Copy every line from the records that holds the word "screenshot".

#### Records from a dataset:

---+---

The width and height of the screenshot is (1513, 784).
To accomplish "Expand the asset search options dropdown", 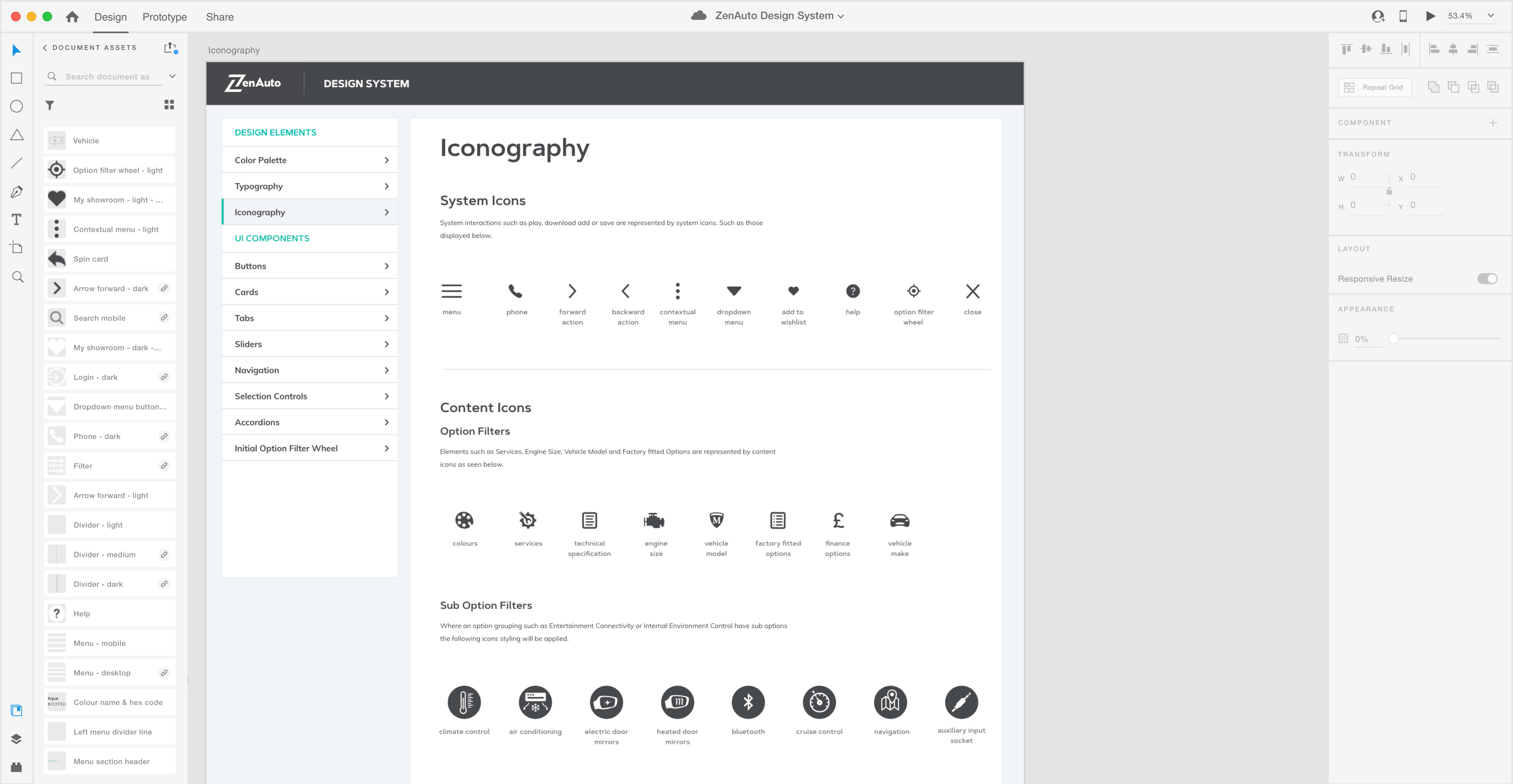I will point(172,76).
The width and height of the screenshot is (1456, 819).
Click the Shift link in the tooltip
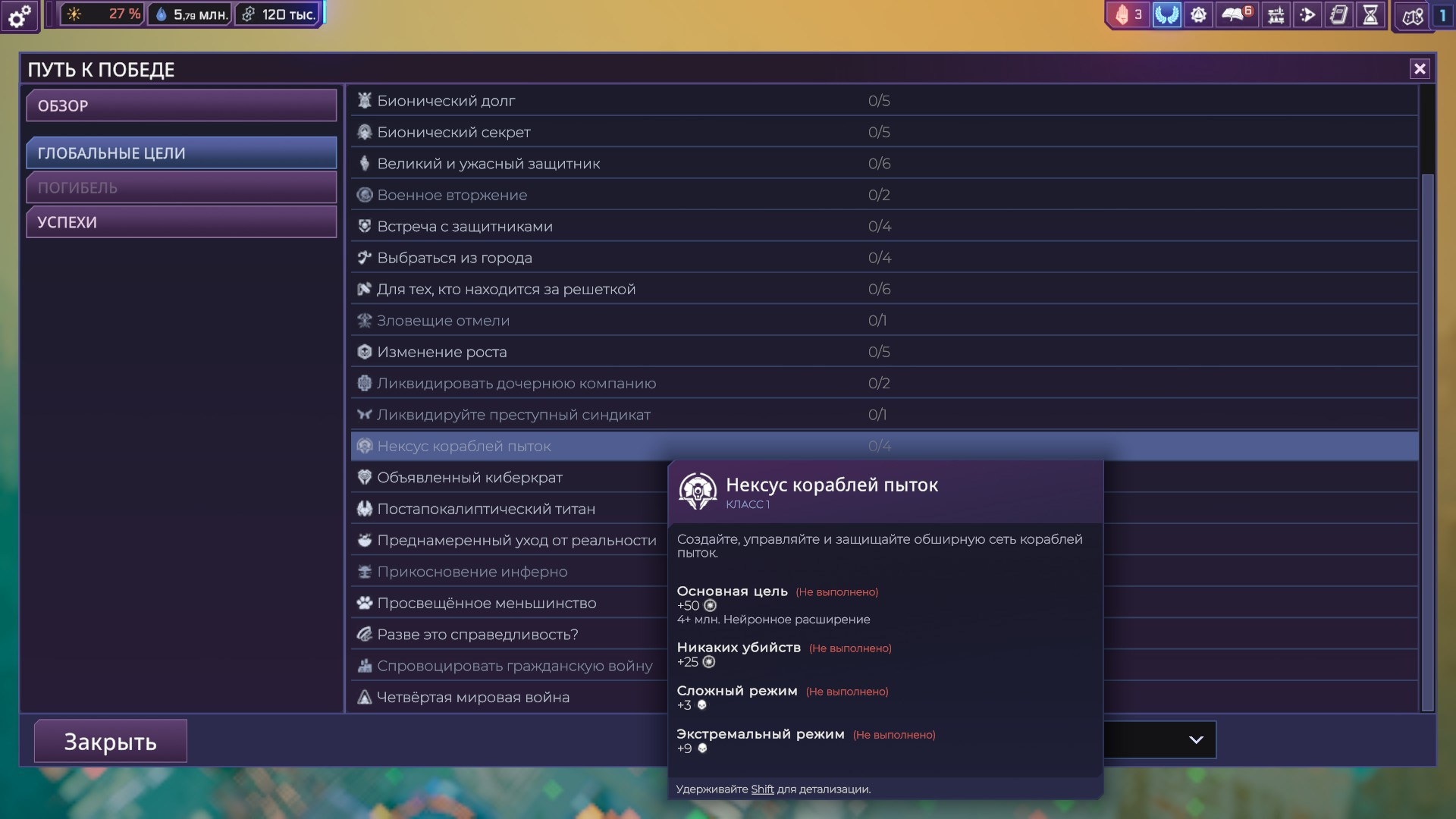click(x=762, y=789)
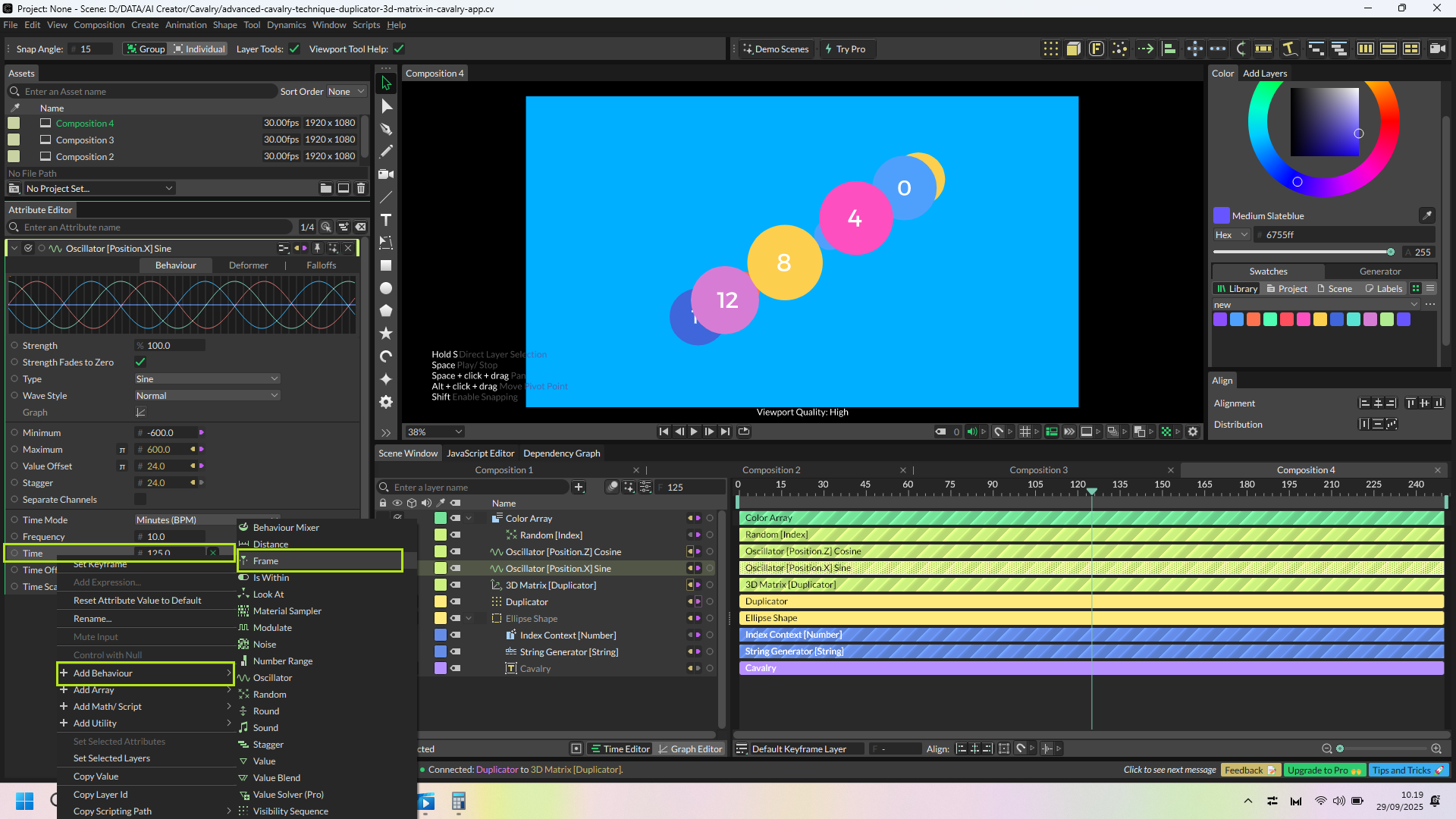Select the Rectangle shape tool
Viewport: 1456px width, 819px height.
386,265
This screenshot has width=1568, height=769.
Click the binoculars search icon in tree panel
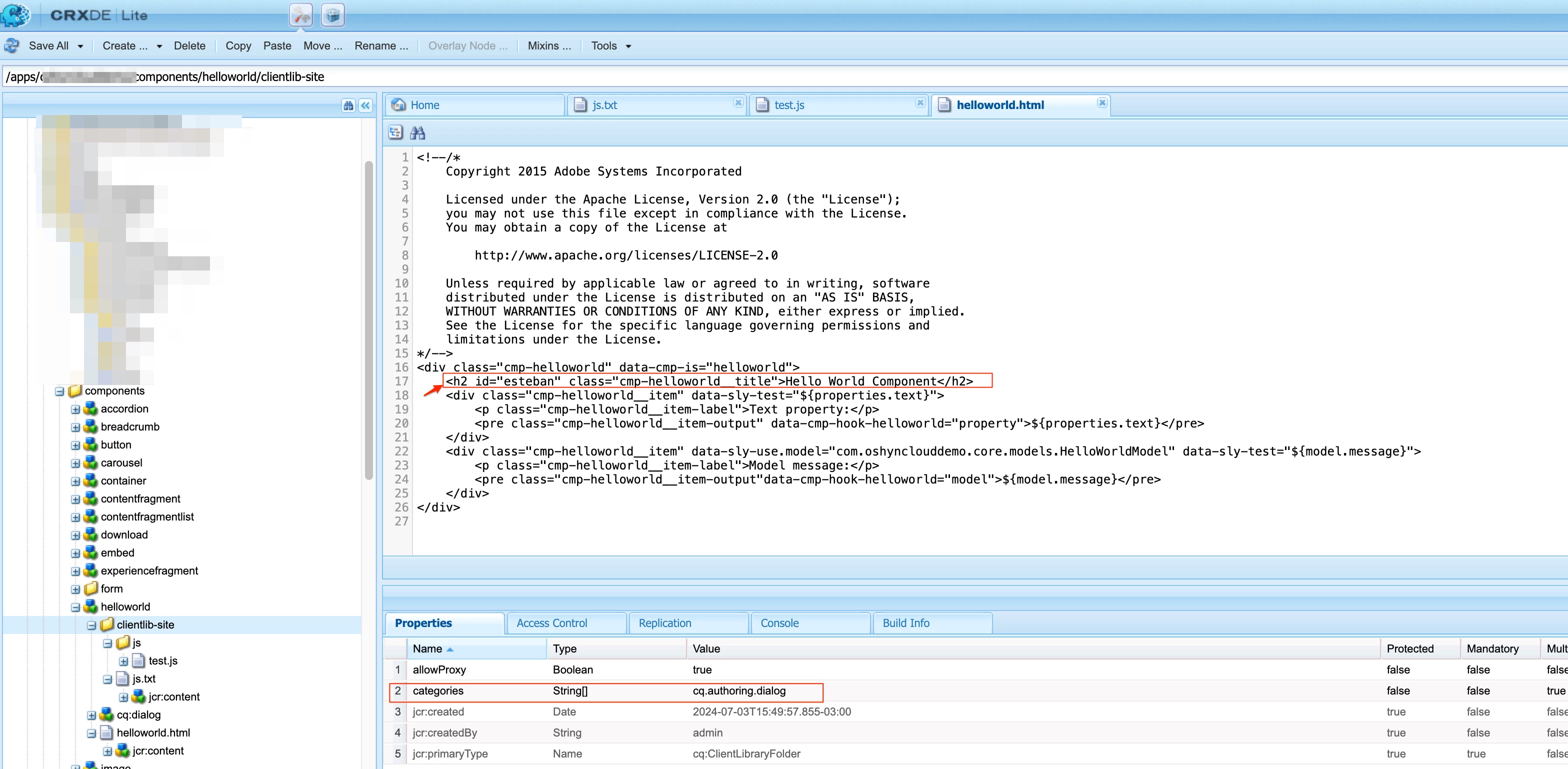[x=348, y=106]
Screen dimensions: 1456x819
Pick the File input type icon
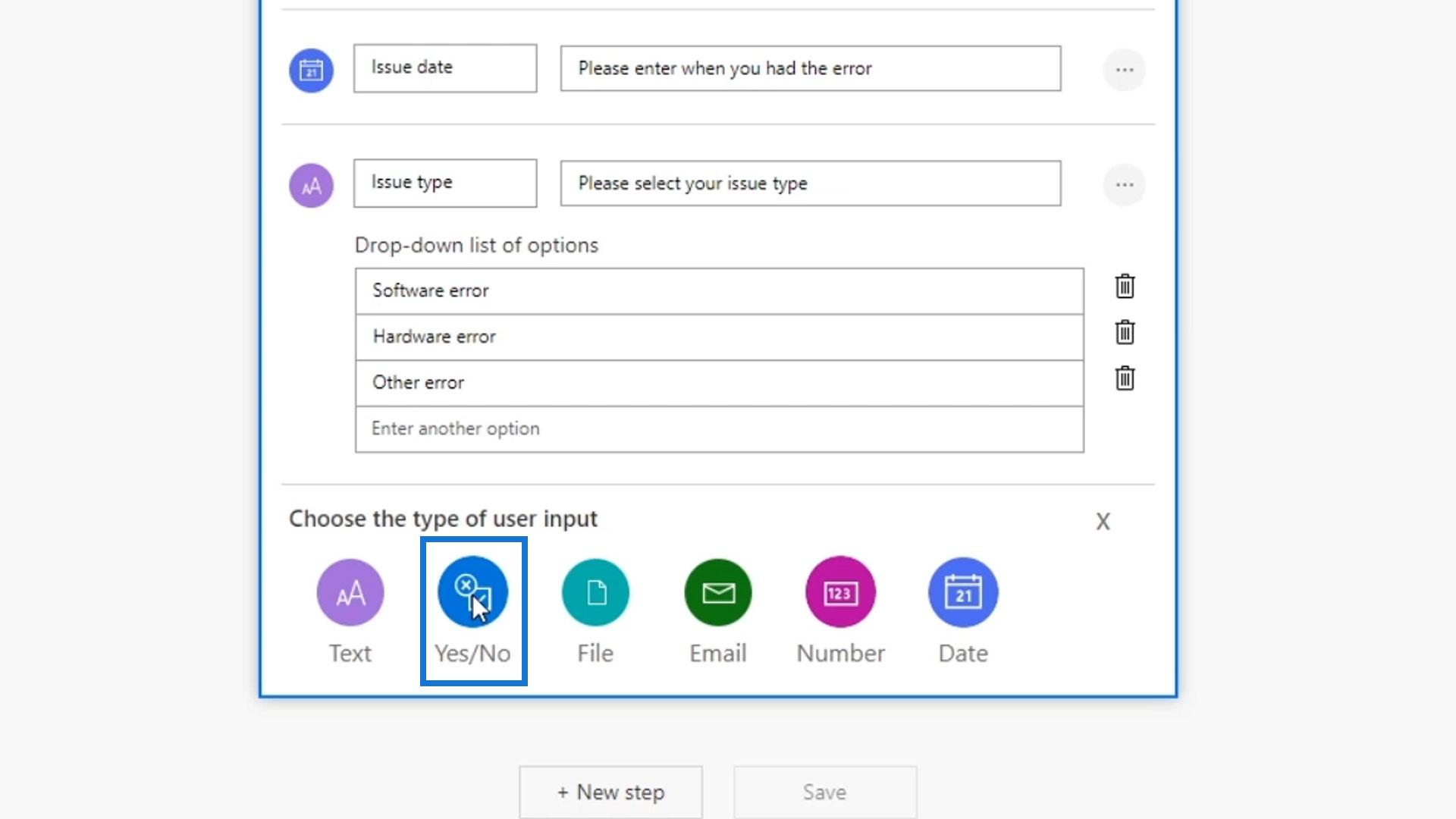point(595,592)
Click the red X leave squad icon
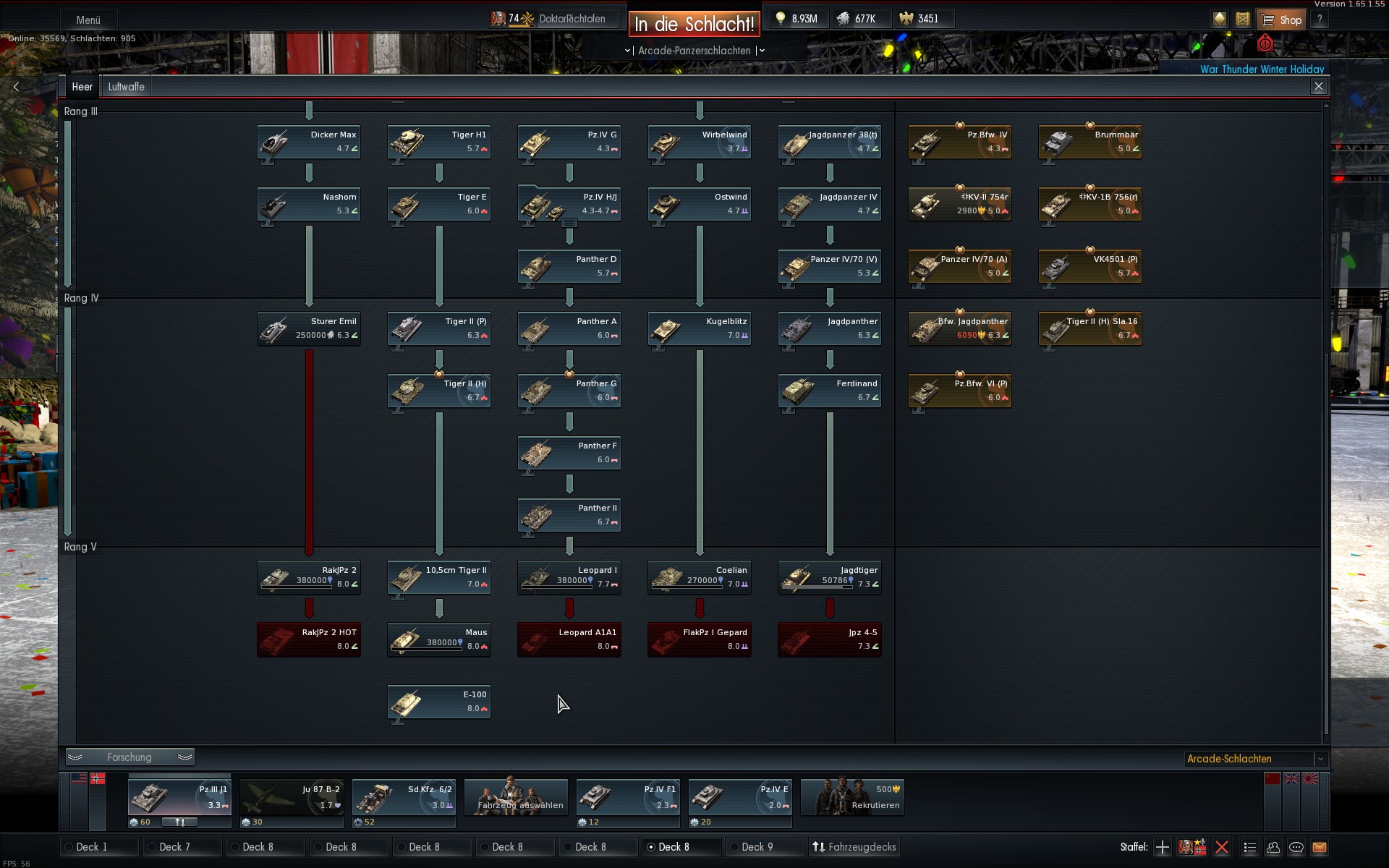Screen dimensions: 1389x868 click(x=1222, y=847)
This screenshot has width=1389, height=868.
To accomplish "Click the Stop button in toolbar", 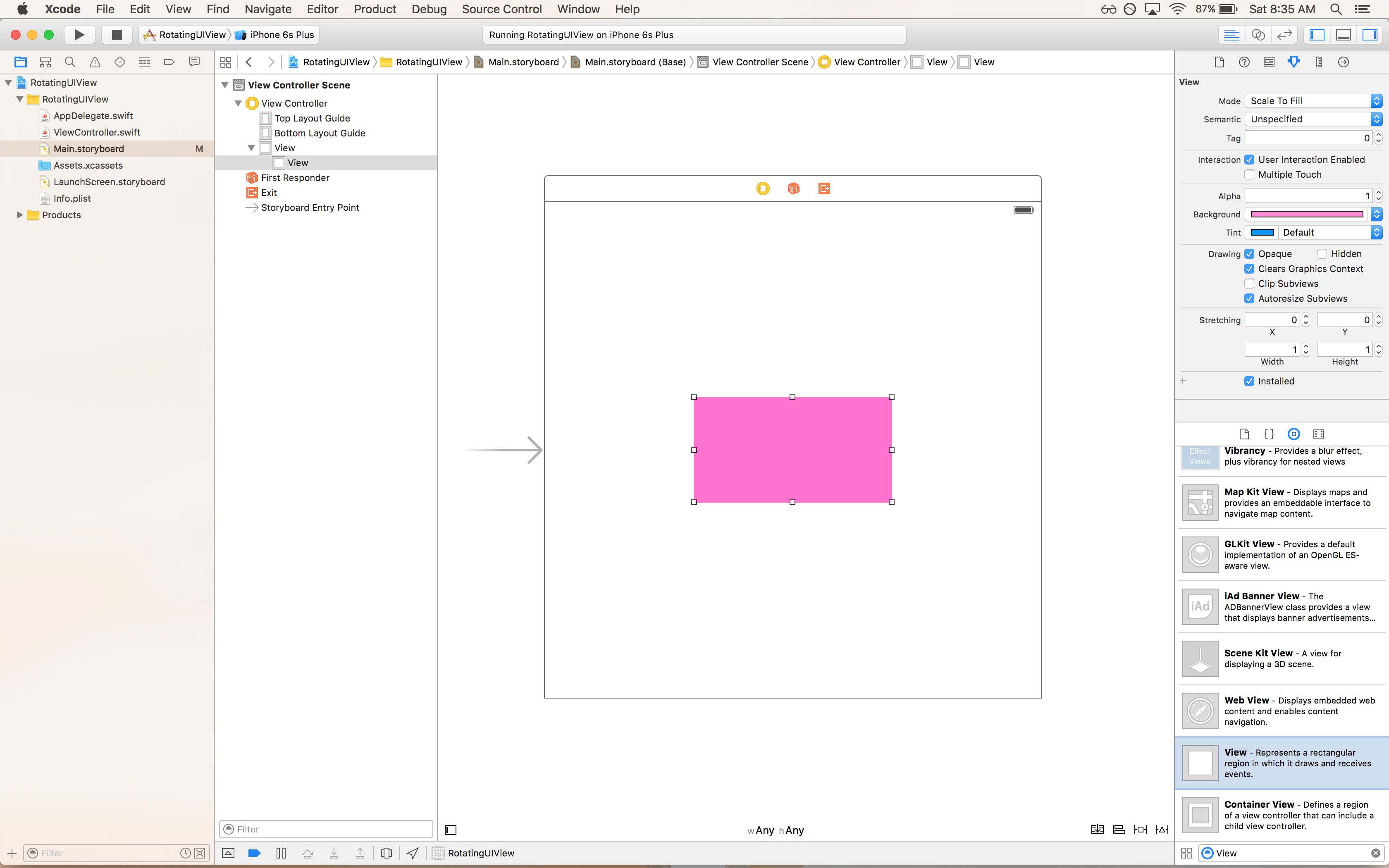I will pos(117,34).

---+---

#### Worked solution:
The width and height of the screenshot is (1513, 784).
The width and height of the screenshot is (1456, 819).
This screenshot has width=1568, height=769.
This screenshot has width=1389, height=868.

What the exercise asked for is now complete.